If we keep these two overlapping analogies in mind, it will help us to understand the patterns of data indexing and selection in these arrays.
Like a dictionary, the Series
object provides a mapping from a collection of keys to a collection of values:
import pandas as pd
data = pd.Series([0.25, 0.5, 0.75, 1.0],
index=['a', 'b', 'c', 'd'])
data
data['b']
We can also use dictionary-like Python expressions and methods to examine the keys/indices and values:
'a' in data
data.keys()
list(data.items())
Series
objects can even be modified with a dictionary-like syntax.
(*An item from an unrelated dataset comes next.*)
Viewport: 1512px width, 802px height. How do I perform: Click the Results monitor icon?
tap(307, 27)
Just as you can extend a dictionary by assigning to a new key, you can extend a Series
by assigning to a new index value:
data['e'] = 1.25
data
This easy mutability of the objects is a convenient feature: under the hood, Pandas is making decisions about memory layout and data copying that might need to take place; the user generally does not need to worry about these issues.
A Series
builds on this dictionary-like interface and provides array-style item selection via the same basic mechanisms as NumPy arrays.
Examples of these are as follows:
# slicing by explicit index
data['a':'c']
# slicing by implicit integer index
data[0:2]
Here, slicing may be a source of confusion.
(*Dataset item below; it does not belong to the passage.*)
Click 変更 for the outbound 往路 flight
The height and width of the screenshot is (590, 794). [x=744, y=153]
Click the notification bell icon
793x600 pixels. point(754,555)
Notice that when slicing with an explicit index (i.e., data['a':'c']
), the final index is included in the slice, while when slicing with an implicit index (i.e., data[0:2]
), the final index is excluded from the slice.
Because of this potential confusion in the case of integer indexes, Pandas provides some special indexer attributes that explicitly expose certain indexing schemes.
These are not functional methods, but attributes that expose a particular slicing interface to the data in the Series
.
A Pandas Series can be queried, either by the index position or the index label. As we saw, if you don't give an index to the series, the position and the label are effectively the same values. To query by numeric location, starting at zero, use the iloc
attribute. To query by the index label, you can use the loc
attribute.
sports = {'Football': 'Germany',
'Golf': 'Scotland',
'Sumo': 'Japan',
'Taekwondo': 'South Korea'}
s = pd.Series(sports)
s
Access a row by integer index (implicit)
s.iloc[3]
Access a row by label (explicit)
s.loc['Golf']
Keep in mind that iloc
and loc
are not methods, they are attributes. So you don't use parentheses to query them, but square brackets instead, which we'll call the indexing operator.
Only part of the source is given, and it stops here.